Listed entries ▸
*** Block opens ***

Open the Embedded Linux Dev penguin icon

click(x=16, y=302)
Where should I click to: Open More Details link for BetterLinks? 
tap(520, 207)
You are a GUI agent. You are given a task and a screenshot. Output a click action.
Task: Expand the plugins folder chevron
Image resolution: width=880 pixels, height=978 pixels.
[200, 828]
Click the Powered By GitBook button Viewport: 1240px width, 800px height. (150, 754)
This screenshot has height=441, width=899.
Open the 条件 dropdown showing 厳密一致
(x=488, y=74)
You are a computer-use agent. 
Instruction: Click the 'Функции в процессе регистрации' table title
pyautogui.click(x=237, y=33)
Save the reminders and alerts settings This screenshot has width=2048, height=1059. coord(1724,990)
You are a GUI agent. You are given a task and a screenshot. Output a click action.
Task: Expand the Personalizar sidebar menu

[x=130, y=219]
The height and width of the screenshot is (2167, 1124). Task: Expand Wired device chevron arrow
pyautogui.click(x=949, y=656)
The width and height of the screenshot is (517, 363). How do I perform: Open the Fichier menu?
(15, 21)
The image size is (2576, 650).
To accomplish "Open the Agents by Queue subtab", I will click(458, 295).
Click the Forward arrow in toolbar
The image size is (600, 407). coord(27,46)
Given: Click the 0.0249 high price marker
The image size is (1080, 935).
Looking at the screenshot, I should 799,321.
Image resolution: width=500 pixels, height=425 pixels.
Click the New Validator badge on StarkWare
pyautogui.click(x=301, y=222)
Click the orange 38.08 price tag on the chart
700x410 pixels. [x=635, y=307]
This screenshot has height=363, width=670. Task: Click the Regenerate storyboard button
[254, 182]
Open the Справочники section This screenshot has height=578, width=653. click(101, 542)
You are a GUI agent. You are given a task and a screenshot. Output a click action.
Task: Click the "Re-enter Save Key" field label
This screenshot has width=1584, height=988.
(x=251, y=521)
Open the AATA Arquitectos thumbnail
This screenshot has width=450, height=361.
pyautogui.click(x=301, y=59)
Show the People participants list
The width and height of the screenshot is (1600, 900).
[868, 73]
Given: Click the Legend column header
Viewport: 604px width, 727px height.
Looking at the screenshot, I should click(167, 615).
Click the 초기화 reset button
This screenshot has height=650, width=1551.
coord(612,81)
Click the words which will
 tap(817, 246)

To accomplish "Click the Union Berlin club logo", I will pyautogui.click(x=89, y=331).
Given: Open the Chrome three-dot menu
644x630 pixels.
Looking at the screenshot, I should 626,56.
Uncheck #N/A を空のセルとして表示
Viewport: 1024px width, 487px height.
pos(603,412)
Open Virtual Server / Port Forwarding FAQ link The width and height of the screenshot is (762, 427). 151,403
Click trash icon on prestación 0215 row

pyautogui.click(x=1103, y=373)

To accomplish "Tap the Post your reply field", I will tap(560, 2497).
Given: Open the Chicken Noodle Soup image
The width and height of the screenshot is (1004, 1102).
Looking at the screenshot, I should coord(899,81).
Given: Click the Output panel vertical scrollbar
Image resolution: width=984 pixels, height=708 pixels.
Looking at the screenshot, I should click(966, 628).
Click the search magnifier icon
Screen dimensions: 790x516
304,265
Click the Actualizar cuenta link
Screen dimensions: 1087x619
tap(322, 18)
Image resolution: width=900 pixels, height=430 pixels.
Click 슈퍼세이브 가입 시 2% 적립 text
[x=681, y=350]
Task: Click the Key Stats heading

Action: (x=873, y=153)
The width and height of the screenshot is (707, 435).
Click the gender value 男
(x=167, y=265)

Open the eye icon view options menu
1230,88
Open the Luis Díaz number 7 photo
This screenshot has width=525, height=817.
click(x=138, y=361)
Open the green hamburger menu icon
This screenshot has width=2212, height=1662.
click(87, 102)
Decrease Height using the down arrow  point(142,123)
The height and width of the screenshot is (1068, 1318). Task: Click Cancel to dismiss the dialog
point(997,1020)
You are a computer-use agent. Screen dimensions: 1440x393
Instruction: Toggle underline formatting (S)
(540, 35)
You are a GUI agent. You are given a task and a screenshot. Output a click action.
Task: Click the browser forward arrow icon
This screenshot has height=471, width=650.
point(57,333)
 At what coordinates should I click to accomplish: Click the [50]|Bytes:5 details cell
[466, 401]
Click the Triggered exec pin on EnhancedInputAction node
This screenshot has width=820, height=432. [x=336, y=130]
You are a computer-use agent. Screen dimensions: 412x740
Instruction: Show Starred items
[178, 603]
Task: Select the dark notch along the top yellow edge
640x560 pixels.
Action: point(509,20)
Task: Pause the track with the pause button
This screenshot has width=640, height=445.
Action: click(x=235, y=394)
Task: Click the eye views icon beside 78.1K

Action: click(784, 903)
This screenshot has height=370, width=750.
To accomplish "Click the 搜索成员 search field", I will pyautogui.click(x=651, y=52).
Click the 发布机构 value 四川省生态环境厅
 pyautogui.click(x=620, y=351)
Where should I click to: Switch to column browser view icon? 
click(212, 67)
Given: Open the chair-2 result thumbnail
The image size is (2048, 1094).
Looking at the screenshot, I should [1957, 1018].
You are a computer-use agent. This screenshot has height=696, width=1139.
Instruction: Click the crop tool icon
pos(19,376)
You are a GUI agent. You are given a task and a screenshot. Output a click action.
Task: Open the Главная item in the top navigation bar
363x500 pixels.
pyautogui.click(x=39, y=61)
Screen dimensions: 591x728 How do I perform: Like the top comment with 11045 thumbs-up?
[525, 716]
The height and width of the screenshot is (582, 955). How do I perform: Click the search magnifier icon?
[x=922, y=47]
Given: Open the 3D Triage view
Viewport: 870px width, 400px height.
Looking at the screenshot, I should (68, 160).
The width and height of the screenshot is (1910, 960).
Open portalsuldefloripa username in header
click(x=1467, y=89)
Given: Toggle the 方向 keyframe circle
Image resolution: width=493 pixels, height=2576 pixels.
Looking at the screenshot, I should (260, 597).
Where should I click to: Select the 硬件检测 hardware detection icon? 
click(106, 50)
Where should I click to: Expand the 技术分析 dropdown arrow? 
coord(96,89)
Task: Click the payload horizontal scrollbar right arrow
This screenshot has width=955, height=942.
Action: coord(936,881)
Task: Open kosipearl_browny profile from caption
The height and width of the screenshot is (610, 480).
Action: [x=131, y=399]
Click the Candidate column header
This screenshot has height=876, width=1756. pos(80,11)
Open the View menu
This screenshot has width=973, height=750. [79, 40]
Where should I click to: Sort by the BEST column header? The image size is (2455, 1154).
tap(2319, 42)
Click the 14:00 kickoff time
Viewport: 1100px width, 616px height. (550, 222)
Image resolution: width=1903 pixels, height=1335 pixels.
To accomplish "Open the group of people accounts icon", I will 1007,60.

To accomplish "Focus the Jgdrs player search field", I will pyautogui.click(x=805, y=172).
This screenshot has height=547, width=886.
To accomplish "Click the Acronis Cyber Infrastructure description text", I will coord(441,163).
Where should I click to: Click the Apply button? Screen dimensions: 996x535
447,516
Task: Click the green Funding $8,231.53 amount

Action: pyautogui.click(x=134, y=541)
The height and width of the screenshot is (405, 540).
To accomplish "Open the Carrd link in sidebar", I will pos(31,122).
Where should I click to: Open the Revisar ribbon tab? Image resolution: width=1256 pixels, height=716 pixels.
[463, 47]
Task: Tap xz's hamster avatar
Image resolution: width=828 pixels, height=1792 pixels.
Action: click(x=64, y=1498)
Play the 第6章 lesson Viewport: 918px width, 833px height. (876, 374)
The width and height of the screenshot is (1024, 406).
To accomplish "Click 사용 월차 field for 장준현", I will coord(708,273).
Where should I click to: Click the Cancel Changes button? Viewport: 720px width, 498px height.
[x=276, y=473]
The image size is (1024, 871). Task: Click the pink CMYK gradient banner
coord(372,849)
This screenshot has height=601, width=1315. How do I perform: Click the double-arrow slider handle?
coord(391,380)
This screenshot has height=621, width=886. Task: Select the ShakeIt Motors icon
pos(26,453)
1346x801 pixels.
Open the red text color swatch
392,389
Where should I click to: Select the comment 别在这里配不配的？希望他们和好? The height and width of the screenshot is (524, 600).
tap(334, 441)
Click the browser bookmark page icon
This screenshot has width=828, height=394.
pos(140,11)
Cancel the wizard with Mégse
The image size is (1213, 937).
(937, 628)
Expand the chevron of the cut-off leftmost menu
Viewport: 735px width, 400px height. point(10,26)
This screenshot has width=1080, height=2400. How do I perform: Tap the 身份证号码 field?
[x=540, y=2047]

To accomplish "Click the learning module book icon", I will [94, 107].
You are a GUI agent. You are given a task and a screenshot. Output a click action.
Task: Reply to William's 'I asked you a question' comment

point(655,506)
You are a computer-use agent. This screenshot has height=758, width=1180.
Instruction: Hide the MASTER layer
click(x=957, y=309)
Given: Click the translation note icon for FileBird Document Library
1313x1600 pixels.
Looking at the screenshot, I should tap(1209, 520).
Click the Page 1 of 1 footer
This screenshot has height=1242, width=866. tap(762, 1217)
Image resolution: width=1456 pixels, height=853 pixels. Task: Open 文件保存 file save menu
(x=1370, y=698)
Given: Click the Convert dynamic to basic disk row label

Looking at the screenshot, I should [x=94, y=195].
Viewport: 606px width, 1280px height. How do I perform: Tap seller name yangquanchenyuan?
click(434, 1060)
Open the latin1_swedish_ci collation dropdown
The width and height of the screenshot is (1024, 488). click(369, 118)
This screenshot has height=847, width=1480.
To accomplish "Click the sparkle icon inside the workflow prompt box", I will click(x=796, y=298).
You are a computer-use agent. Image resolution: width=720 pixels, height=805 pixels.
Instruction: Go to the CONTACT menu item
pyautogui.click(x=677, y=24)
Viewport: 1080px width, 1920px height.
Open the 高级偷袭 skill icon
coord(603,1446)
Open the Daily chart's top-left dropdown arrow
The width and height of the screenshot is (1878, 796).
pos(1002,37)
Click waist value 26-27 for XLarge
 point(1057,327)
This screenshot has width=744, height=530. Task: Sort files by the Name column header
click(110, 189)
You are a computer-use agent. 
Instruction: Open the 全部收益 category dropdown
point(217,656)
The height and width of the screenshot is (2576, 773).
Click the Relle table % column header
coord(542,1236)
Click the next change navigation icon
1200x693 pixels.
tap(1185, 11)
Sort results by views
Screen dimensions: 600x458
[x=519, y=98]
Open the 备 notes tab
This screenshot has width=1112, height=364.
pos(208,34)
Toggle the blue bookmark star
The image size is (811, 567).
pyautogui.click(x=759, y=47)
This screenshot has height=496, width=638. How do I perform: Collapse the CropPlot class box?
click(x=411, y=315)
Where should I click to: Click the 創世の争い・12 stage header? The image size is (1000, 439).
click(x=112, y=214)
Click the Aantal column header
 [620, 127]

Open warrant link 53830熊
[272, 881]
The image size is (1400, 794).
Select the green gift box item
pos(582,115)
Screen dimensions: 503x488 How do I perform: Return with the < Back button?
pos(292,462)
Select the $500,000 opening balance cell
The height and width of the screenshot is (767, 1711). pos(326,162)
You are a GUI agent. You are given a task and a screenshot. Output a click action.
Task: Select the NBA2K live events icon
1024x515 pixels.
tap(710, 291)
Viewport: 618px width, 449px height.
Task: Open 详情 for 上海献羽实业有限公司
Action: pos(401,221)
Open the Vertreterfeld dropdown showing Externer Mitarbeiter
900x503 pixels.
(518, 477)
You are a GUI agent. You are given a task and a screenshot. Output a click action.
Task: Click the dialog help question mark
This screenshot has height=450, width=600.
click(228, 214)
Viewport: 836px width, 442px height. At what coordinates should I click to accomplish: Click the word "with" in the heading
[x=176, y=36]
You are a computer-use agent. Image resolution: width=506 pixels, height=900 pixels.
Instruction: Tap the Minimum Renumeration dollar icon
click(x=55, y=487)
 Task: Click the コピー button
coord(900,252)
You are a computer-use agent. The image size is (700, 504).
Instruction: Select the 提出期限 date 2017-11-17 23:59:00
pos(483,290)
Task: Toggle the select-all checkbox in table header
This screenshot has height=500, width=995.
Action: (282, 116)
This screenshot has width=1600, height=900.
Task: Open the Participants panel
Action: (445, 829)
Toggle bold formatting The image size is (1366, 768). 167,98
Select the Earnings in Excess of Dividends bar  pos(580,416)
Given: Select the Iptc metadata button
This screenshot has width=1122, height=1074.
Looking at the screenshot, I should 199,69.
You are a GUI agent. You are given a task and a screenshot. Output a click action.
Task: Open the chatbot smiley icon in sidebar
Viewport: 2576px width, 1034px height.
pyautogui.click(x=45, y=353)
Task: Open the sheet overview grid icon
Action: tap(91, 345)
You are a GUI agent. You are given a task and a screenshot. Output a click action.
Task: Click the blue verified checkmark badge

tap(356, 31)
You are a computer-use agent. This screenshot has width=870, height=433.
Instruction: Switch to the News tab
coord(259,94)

*** Block closes ***

Problem requirements ▸
Please return all lines above in which the string "thumbnail" is found.

Exercise result ▸
Open the AATA Arquitectos thumbnail
Given: Open the chair-2 result thumbnail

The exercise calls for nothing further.